Twitter and gendered language
Of all the things to spark a debate over the lack of gender neutrality in language, I really hadn’t expected Twitter.
Twitter seems to get a lot of flack. Upon telling people that I have a twitter, they usually roll their eyes or laugh in my face.
They tell me it’s Twitter promotes the death of language and creative thought.
They tell me that it’s weird to update people on everything you do (nobody cares) [OH BUT THEY DO] and it only promotes stalking.
But Facebook, which not only has a status update feature, but allows users to take stalking to a truly comprehensive level, by letting them read your conversations with others, view photos of you, and learn about your “interests and activities” — no that’s fine. Because it’s facebook, duh.

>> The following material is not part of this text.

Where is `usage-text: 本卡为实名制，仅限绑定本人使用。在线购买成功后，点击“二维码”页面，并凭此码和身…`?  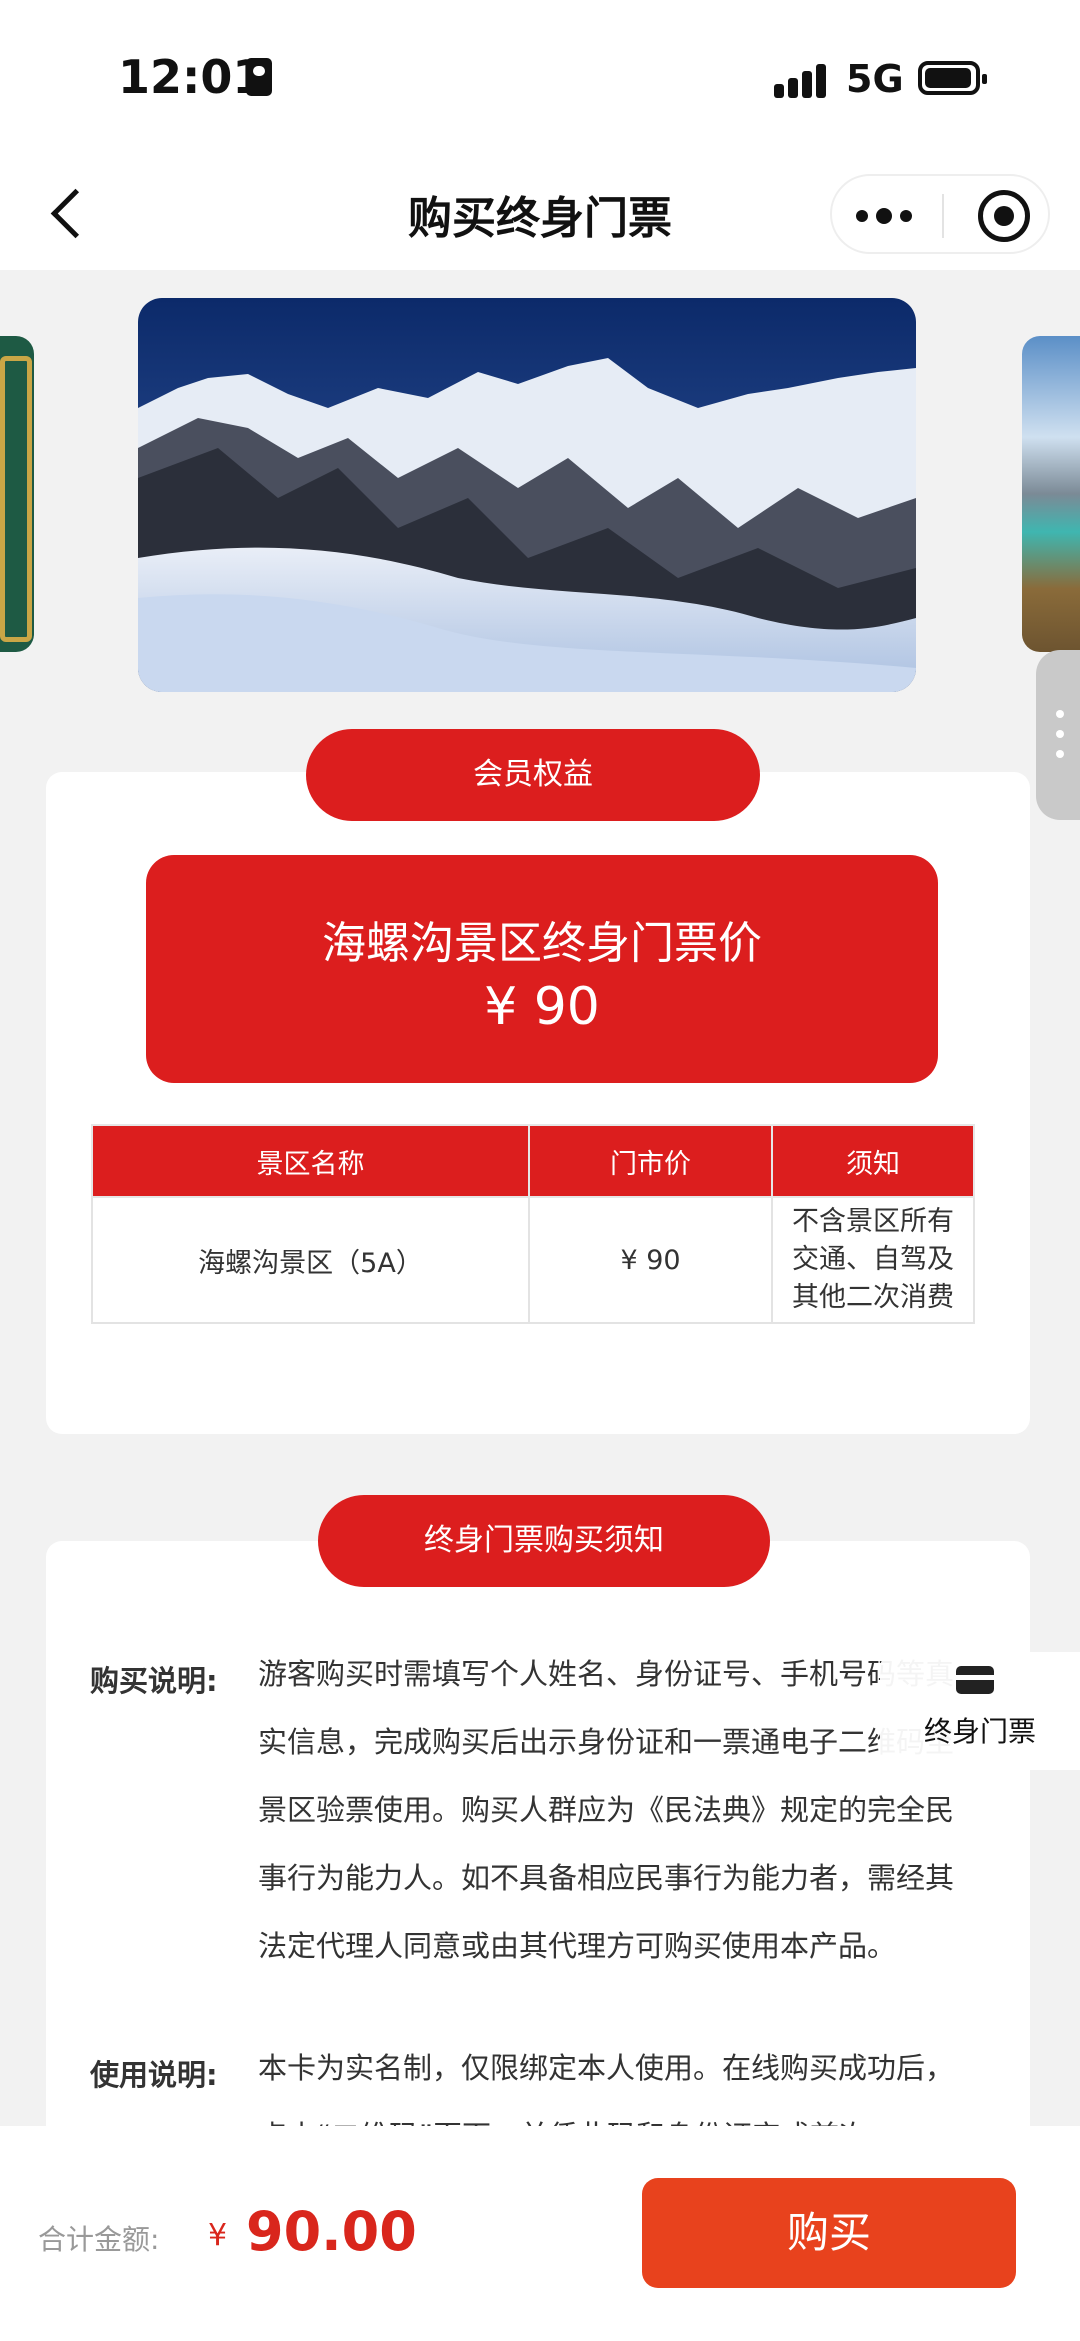 usage-text: 本卡为实名制，仅限绑定本人使用。在线购买成功后，点击“二维码”页面，并凭此码和身… is located at coordinates (606, 2090).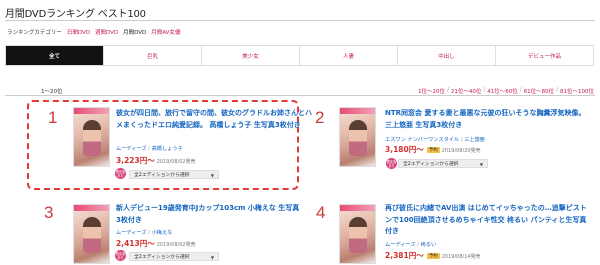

They make fun of the verb “to tweet.” I honestly fail to see the hilarity in the word “tweet.” The word “moist” is way funnier, and hardly anybody makes fun of that, they just casually throw it around when referring to baked goods.

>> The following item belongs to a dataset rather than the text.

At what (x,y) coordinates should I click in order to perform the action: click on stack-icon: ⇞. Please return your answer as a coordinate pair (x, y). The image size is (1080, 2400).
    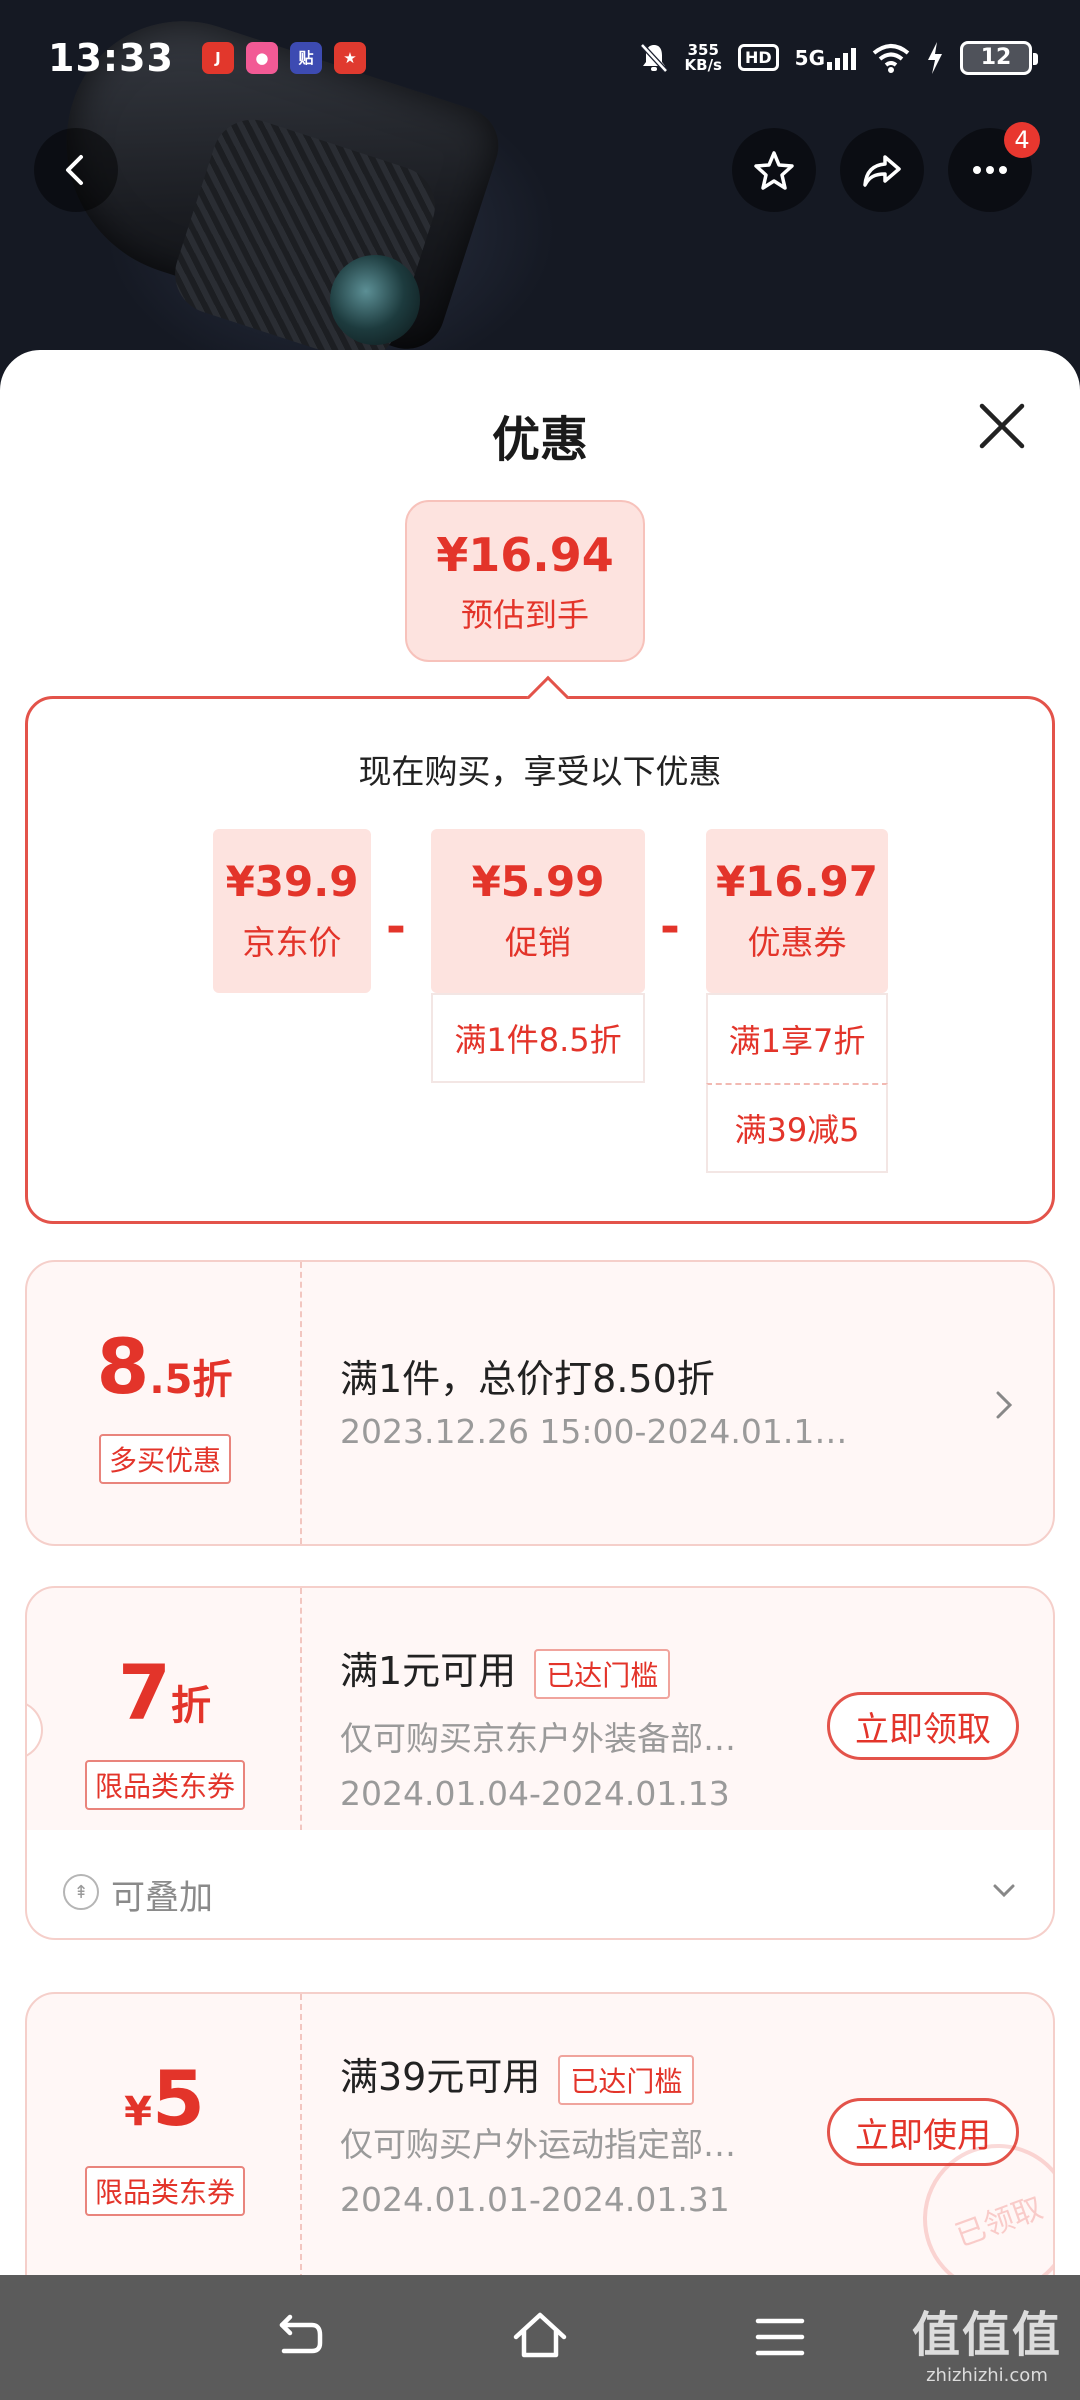
    Looking at the image, I should click on (81, 1892).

The one criticism of Twitter I’ve gotten almost entirely from guys, the one that made me sure Twitter could never lead any kind of gender revolution was, “Straight guys don’t Twitter.”
I’m sorry…what’s that now? I didn’t know that a type of social networking could be deemed as restricted to certain sexualities. News to me! Especially since there are plenty of hetero guys on Twitter. I mean, Lance Armstrong is on twitter. So is Peter Facinelli (Dr. Cullen). I think Chuck Norris might be, but it’s not certified and the tweets are kind of sketch. Last I checked, none of them identify as gay. Apparently, if you update your status on twitter you’re gay, but if you do so on Facebook you’re straight as an arrow. Seriously, who comes up with this shit?
But I guess I was wrong, as apparently there’s a big twitter debate about finding a new, gender neutral pronoun. Because to have to clarify gender in 140 characters or less is challenging, not to mention that we shouldn’t have to clarify gender in the first place.
Some gender neutral pronoun suggestions are: s/he, he/she, shhe, hiser, heer, ha, thon, ne. And then there is the ever dreaded use of “they” as a singular pronoun.
OHHHHHHHHHHH NOOOOOOOOO!!!!!!!!! YOU CAN’T USE A PLURAL PRONOUN TO REFER TO ONE PERSON. THE WORLD WILL BE CONSUMED BY THE WRATH OF THE GRAMMAR GODS IF YOU COMMIT SUCH AN ATROCITY AGAINST MANKIND!
My question is this: is it worse to continue using gendered pronouns (language matters, as fbomb commenters themselves have pointed out on numerous occasions) or to use a neutral plural pronoun as a singular pronoun?
Also, which one would you rather say in casual conversation: “they” or “thon” / “ne” / “ha” ? Yeah, that’s what I thought. It’s clear which word would make the transition easier.
So, thank you, Twitter, for sparking this debate. I’m glad that people are starting to talk about language as it applies to gender.
Now we just need to branch out from English. I’m going into Spanish 3 in school, and for those not in the know, Spanish is also pretty gendered. I also am learning Hindi, and that has a heck of a lot of gendered words. I’m sure there are many other gendered languages too.
I know I slip up a lot with my use of language, and a lot of well-meaning people do, too. It’s really hard to transition away from using such common words. But in the end, we all have to try.